Top of Raw data

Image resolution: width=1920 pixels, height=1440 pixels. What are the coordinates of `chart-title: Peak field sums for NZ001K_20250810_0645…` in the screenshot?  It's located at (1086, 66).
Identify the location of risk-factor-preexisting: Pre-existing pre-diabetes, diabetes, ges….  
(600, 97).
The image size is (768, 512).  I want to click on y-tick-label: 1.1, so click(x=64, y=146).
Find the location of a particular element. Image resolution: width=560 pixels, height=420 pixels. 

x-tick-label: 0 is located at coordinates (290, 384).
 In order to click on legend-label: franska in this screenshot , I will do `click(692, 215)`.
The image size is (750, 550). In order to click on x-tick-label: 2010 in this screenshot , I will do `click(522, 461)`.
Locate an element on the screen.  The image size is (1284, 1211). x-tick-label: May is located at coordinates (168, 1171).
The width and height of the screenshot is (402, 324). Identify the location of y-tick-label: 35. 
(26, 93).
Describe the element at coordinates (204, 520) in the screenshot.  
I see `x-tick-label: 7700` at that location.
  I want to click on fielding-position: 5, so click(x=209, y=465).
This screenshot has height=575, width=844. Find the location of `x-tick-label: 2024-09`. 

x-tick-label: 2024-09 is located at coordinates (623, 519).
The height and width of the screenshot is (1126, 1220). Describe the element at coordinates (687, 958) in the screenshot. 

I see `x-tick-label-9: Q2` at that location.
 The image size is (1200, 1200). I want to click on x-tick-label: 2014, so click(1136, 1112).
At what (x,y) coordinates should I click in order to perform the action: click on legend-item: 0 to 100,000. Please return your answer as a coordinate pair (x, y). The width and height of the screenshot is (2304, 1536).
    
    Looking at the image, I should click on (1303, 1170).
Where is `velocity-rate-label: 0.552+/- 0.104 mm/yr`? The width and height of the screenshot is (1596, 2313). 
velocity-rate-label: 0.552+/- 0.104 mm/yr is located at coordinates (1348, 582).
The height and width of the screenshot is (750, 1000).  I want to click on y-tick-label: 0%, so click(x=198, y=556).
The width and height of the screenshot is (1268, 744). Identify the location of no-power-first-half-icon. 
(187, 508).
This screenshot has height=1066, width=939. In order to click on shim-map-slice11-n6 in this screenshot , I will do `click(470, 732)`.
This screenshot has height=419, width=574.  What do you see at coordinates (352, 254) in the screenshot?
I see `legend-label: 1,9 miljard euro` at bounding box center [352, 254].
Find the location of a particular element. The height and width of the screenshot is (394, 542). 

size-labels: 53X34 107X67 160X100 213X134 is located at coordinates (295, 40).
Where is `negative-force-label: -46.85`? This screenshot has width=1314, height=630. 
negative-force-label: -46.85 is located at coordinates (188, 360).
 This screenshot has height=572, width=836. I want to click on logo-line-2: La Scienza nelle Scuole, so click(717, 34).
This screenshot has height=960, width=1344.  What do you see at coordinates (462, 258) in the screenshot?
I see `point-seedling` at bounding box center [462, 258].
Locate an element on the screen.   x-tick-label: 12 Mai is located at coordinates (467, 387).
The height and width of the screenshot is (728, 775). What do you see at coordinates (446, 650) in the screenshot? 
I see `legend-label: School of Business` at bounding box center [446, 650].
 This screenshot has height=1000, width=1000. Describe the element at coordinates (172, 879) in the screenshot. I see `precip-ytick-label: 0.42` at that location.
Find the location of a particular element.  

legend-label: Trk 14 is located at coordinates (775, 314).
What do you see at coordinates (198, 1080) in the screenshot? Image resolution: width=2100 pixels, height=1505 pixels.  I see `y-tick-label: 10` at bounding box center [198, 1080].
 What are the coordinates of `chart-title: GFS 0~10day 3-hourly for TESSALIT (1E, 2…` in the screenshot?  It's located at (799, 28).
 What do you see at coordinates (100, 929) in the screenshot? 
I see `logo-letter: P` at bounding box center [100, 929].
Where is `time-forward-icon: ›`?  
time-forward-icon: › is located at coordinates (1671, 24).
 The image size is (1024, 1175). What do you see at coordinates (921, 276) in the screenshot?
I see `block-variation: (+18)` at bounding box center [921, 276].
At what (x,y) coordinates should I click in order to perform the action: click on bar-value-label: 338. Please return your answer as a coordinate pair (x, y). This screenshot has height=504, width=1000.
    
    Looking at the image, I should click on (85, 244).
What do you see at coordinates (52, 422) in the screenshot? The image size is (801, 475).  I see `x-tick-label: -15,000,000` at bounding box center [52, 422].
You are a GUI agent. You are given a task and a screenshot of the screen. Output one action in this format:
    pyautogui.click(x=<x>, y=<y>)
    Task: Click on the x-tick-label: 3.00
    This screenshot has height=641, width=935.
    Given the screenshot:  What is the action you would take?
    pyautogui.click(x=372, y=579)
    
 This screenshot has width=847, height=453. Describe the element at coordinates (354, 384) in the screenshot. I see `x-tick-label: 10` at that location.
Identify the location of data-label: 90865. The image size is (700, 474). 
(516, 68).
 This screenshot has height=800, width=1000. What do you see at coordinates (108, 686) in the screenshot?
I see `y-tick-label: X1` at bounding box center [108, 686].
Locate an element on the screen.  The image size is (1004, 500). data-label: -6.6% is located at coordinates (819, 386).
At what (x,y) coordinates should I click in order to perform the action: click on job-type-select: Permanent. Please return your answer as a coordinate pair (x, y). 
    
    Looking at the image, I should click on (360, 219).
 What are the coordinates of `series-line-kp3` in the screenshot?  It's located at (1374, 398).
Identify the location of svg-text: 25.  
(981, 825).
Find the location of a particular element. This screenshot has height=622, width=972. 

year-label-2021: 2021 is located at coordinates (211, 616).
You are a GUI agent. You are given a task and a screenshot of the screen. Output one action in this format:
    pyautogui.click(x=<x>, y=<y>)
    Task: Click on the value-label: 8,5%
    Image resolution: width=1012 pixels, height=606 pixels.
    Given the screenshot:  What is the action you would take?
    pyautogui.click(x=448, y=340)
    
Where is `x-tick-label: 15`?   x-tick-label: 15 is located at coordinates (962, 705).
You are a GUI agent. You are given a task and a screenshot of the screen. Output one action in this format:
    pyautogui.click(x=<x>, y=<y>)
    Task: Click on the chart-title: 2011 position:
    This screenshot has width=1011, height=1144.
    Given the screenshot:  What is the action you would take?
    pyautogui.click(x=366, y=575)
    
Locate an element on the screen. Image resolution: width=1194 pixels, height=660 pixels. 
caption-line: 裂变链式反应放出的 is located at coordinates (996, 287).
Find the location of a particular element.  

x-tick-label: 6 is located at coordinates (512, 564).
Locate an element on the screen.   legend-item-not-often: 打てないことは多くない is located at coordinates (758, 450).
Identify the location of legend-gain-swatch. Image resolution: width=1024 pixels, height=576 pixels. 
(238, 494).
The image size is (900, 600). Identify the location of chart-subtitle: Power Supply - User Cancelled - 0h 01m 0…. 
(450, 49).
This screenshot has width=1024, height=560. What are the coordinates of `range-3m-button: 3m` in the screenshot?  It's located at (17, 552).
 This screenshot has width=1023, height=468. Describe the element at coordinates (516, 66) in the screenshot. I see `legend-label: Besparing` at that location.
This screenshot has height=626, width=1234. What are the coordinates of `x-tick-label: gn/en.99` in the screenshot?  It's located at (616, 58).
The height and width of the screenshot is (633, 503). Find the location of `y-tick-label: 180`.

Bottom of Raw data

● **About this exercise**
Copy out every row above word for word, keeping them all in their original order.

● **Response**
Image resolution: width=1920 pixels, height=1440 pixels. What are the coordinates of `chart-title: Peak field sums for NZ001K_20250810_0645…` in the screenshot?  It's located at (1086, 66).
Identify the location of risk-factor-preexisting: Pre-existing pre-diabetes, diabetes, ges….  
(600, 97).
The image size is (768, 512).  I want to click on y-tick-label: 1.1, so click(x=64, y=146).
Find the location of a particular element. Image resolution: width=560 pixels, height=420 pixels. 

x-tick-label: 0 is located at coordinates (290, 384).
 In order to click on legend-label: franska in this screenshot , I will do `click(692, 215)`.
The image size is (750, 550). In order to click on x-tick-label: 2010 in this screenshot , I will do `click(522, 461)`.
Locate an element on the screen.  The image size is (1284, 1211). x-tick-label: May is located at coordinates (168, 1171).
The width and height of the screenshot is (402, 324). Identify the location of y-tick-label: 35. 
(26, 93).
Describe the element at coordinates (204, 520) in the screenshot.  
I see `x-tick-label: 7700` at that location.
  I want to click on fielding-position: 5, so click(x=209, y=465).
This screenshot has height=575, width=844. Find the location of `x-tick-label: 2024-09`. 

x-tick-label: 2024-09 is located at coordinates (623, 519).
The height and width of the screenshot is (1126, 1220). Describe the element at coordinates (687, 958) in the screenshot. 

I see `x-tick-label-9: Q2` at that location.
 The image size is (1200, 1200). I want to click on x-tick-label: 2014, so click(1136, 1112).
At what (x,y) coordinates should I click in order to perform the action: click on legend-item: 0 to 100,000. Please return your answer as a coordinate pair (x, y). The width and height of the screenshot is (2304, 1536).
    
    Looking at the image, I should click on (1303, 1170).
Where is `velocity-rate-label: 0.552+/- 0.104 mm/yr`? The width and height of the screenshot is (1596, 2313). 
velocity-rate-label: 0.552+/- 0.104 mm/yr is located at coordinates (1348, 582).
The height and width of the screenshot is (750, 1000).  I want to click on y-tick-label: 0%, so click(x=198, y=556).
The width and height of the screenshot is (1268, 744). Identify the location of no-power-first-half-icon. 
(187, 508).
This screenshot has height=1066, width=939. In order to click on shim-map-slice11-n6 in this screenshot , I will do `click(470, 732)`.
This screenshot has height=419, width=574.  What do you see at coordinates (352, 254) in the screenshot?
I see `legend-label: 1,9 miljard euro` at bounding box center [352, 254].
Find the location of a particular element. The height and width of the screenshot is (394, 542). 

size-labels: 53X34 107X67 160X100 213X134 is located at coordinates (295, 40).
Where is `negative-force-label: -46.85`? This screenshot has width=1314, height=630. 
negative-force-label: -46.85 is located at coordinates (188, 360).
 This screenshot has height=572, width=836. I want to click on logo-line-2: La Scienza nelle Scuole, so click(717, 34).
This screenshot has height=960, width=1344.  What do you see at coordinates (462, 258) in the screenshot?
I see `point-seedling` at bounding box center [462, 258].
Locate an element on the screen.   x-tick-label: 12 Mai is located at coordinates (467, 387).
The height and width of the screenshot is (728, 775). What do you see at coordinates (446, 650) in the screenshot? 
I see `legend-label: School of Business` at bounding box center [446, 650].
 This screenshot has height=1000, width=1000. Describe the element at coordinates (172, 879) in the screenshot. I see `precip-ytick-label: 0.42` at that location.
Find the location of a particular element.  

legend-label: Trk 14 is located at coordinates (775, 314).
What do you see at coordinates (198, 1080) in the screenshot? Image resolution: width=2100 pixels, height=1505 pixels.  I see `y-tick-label: 10` at bounding box center [198, 1080].
 What are the coordinates of `chart-title: GFS 0~10day 3-hourly for TESSALIT (1E, 2…` in the screenshot?  It's located at (799, 28).
 What do you see at coordinates (100, 929) in the screenshot? 
I see `logo-letter: P` at bounding box center [100, 929].
Where is `time-forward-icon: ›`?  
time-forward-icon: › is located at coordinates (1671, 24).
 The image size is (1024, 1175). What do you see at coordinates (921, 276) in the screenshot?
I see `block-variation: (+18)` at bounding box center [921, 276].
At what (x,y) coordinates should I click in order to perform the action: click on bar-value-label: 338. Please return your answer as a coordinate pair (x, y). This screenshot has height=504, width=1000.
    
    Looking at the image, I should click on (85, 244).
What do you see at coordinates (52, 422) in the screenshot? The image size is (801, 475).  I see `x-tick-label: -15,000,000` at bounding box center [52, 422].
You are a GUI agent. You are given a task and a screenshot of the screen. Output one action in this format:
    pyautogui.click(x=<x>, y=<y>)
    Task: Click on the x-tick-label: 3.00
    This screenshot has height=641, width=935.
    Given the screenshot:  What is the action you would take?
    pyautogui.click(x=372, y=579)
    
 This screenshot has width=847, height=453. Describe the element at coordinates (354, 384) in the screenshot. I see `x-tick-label: 10` at that location.
Identify the location of data-label: 90865. The image size is (700, 474). 
(516, 68).
 This screenshot has height=800, width=1000. What do you see at coordinates (108, 686) in the screenshot?
I see `y-tick-label: X1` at bounding box center [108, 686].
Locate an element on the screen.  The image size is (1004, 500). data-label: -6.6% is located at coordinates (819, 386).
At what (x,y) coordinates should I click in order to perform the action: click on job-type-select: Permanent. Please return your answer as a coordinate pair (x, y). 
    
    Looking at the image, I should click on (360, 219).
 What are the coordinates of `series-line-kp3` in the screenshot?  It's located at (1374, 398).
Identify the location of svg-text: 25.  
(981, 825).
Find the location of a particular element. This screenshot has height=622, width=972. 

year-label-2021: 2021 is located at coordinates (211, 616).
You are a GUI agent. You are given a task and a screenshot of the screen. Output one action in this format:
    pyautogui.click(x=<x>, y=<y>)
    Task: Click on the value-label: 8,5%
    Image resolution: width=1012 pixels, height=606 pixels.
    Given the screenshot:  What is the action you would take?
    pyautogui.click(x=448, y=340)
    
Where is `x-tick-label: 15`?   x-tick-label: 15 is located at coordinates (962, 705).
You are a GUI agent. You are given a task and a screenshot of the screen. Output one action in this format:
    pyautogui.click(x=<x>, y=<y>)
    Task: Click on the chart-title: 2011 position:
    This screenshot has width=1011, height=1144.
    Given the screenshot:  What is the action you would take?
    pyautogui.click(x=366, y=575)
    
Locate an element on the screen. Image resolution: width=1194 pixels, height=660 pixels. 
caption-line: 裂变链式反应放出的 is located at coordinates (996, 287).
Find the location of a particular element.  

x-tick-label: 6 is located at coordinates (512, 564).
Locate an element on the screen.   legend-item-not-often: 打てないことは多くない is located at coordinates (758, 450).
Identify the location of legend-gain-swatch. Image resolution: width=1024 pixels, height=576 pixels. 
(238, 494).
The image size is (900, 600). Identify the location of chart-subtitle: Power Supply - User Cancelled - 0h 01m 0…. 
(450, 49).
This screenshot has width=1024, height=560. What are the coordinates of `range-3m-button: 3m` in the screenshot?  It's located at (17, 552).
 This screenshot has width=1023, height=468. Describe the element at coordinates (516, 66) in the screenshot. I see `legend-label: Besparing` at that location.
This screenshot has height=626, width=1234. What are the coordinates of `x-tick-label: gn/en.99` in the screenshot?  It's located at (616, 58).
The height and width of the screenshot is (633, 503). Find the location of `y-tick-label: 180`.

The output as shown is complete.